The shortage follows two decades of drought that has strained the Colorado River, a vital water source for 40 million people. Lake Mead, the country’s largest reservoir, supplies about 90 percent of Southern Nevada’s water.
Under two river agreements, Nevada’s 2022 allocation of water from the river will be cut by 21,000 acre-feet, nearly 7 billion gallons. Normally, Nevada is entitled to 300,000 acre-feet of water annually.
One acre-foot is about what two Las Vegas Valley homes use over the course of 16 months.
Arizona and Mexico will also take cuts next year under various river agreements. All told, the Lower Colorado River Basin will scale back its allocation of water by 613,000 acre-feet in 2022. At current lake levels, that volume of water is equal to about 8 feet of elevation in Lake Mead, the bureau said.
A combination of a smaller snowpack, less precipitation, higher temperatures and dry soils soaking up runoff has led to less water flowing into the Colorado River system, resulting in 2.5 million acre-feet less water flowing into Lake Powell than was expected at the beginning of the year, bureau officials have said.
Monday’s water level projections will also change operations at the Glen Canyon Dam, which releases water downstream to Lake Mead from Lake Powell.
Because the projections show Lake Powell’s water level below a trigger elevation for the reservoir at the beginning of next year, the Glen Canyon Dam will scale back its downstream releases by 750,000 acre-feet.
Last month, federal officials announced that upstream reservoirs will release extra water into Lake Powell this year to prop up the reservoir’s water level to protect the lake from approaching a level where the Glen Canyon Dam can no longer generate electricity.
Focusing on conservation
Southern Nevada will not immediately feel the squeeze of a shortage declaration. The area already uses less water than what the new allocation will be with the cuts factored in.

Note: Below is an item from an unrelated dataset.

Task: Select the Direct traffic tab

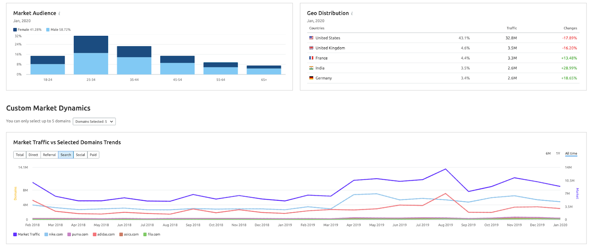Action: point(33,155)
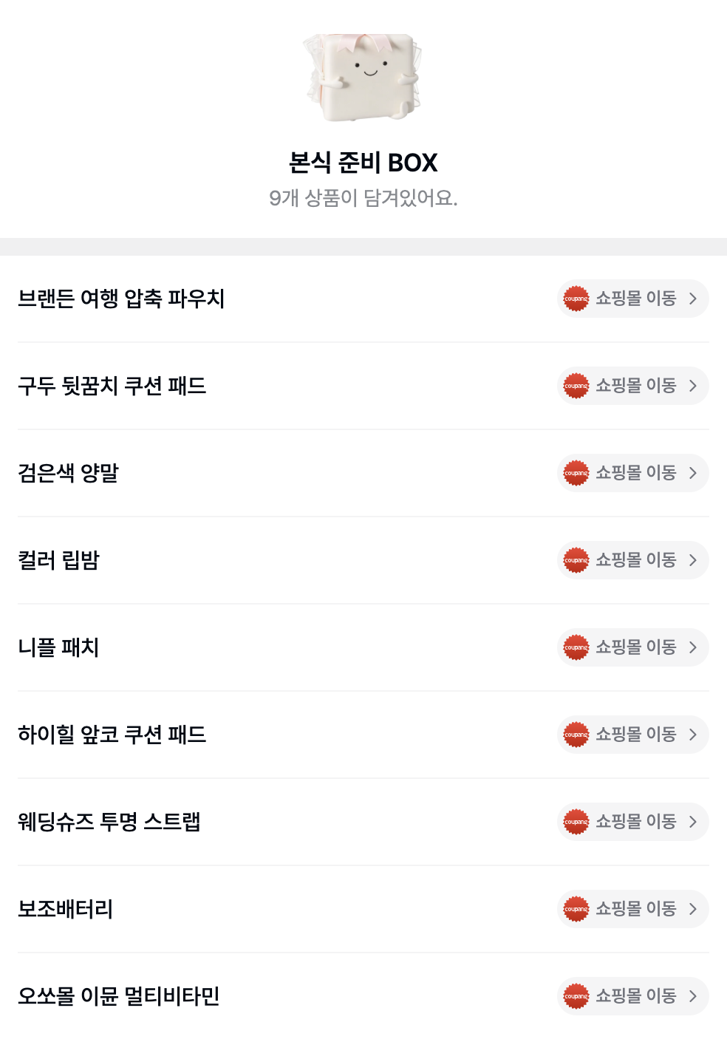This screenshot has height=1042, width=727.
Task: Click Coupang icon beside 브랜든 여행 압축 파우치
Action: coord(576,299)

John Entsminger, general manager of the Southern Nevada Water Authority, said officials in Nevada have been preparing for this moment since at least 2002 by building infrastructure, conserving water and working with partners in other states.
A $1.5 billion straw at the bottom of Lake Mead will deliver water to Southern Nevada in any drought condition, he said.

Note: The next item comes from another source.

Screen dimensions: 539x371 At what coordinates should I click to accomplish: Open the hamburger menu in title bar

Every year, the water authority develops a 50-year resource plan, Entsminger said. In the water authority’s most conservative scenario, officials plan for a shortage condition every year.
The water authority continues to push for conservation measures as a way of dealing with a shrinking Colorado River. By boosting compliance with outdoor watering schedules from 50 percent to 65 percent, Southern Nevada can save 5 billion gallons of water over the fall and winter, officials have said.

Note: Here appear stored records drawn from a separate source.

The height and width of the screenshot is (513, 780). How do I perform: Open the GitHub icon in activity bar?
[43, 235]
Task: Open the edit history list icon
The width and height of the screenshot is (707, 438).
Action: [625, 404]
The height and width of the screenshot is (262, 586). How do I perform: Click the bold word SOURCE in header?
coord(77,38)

“If we continue to conserve water, we continue to get people to follow the existing rules that are in place for irrigation, starting with going to three days a week on Sept. 1, and if we continue on our conservation journey, our community doesn’t need to have a water supply problem,” Entsminger said.
Conservation not a ‘silver bullet’
Kyle Roerink, executive director of the Great Basin Water Network, said that approach might work if Southern Nevada existed in a vacuum, but other entities along the river are going to jeopardize its long-term sustainability.
Roerink is part of a coalition of environmentalists, elected leaders, businesspeople and agriculture officials that has called for a moratorium on all new diversion projects along the river.
The group has also called for requiring new development to have identified, sustainable water supplies before building can begin.
“Conservation is not the silver bullet, but it’s part of the silver buckshot strategy,” he said.
JB Hamby, vice president of the board of directors for the river’s largest user, the Imperial Irrigation District, said that in a period of unparalleled climate change and drought, it will take a collective effort to address problems on the Colorado River.
“But I think at the end of the day, the most important thing to recognize is in a time of scarcity and limits, we can’t be adding new demands onto the system,” he said.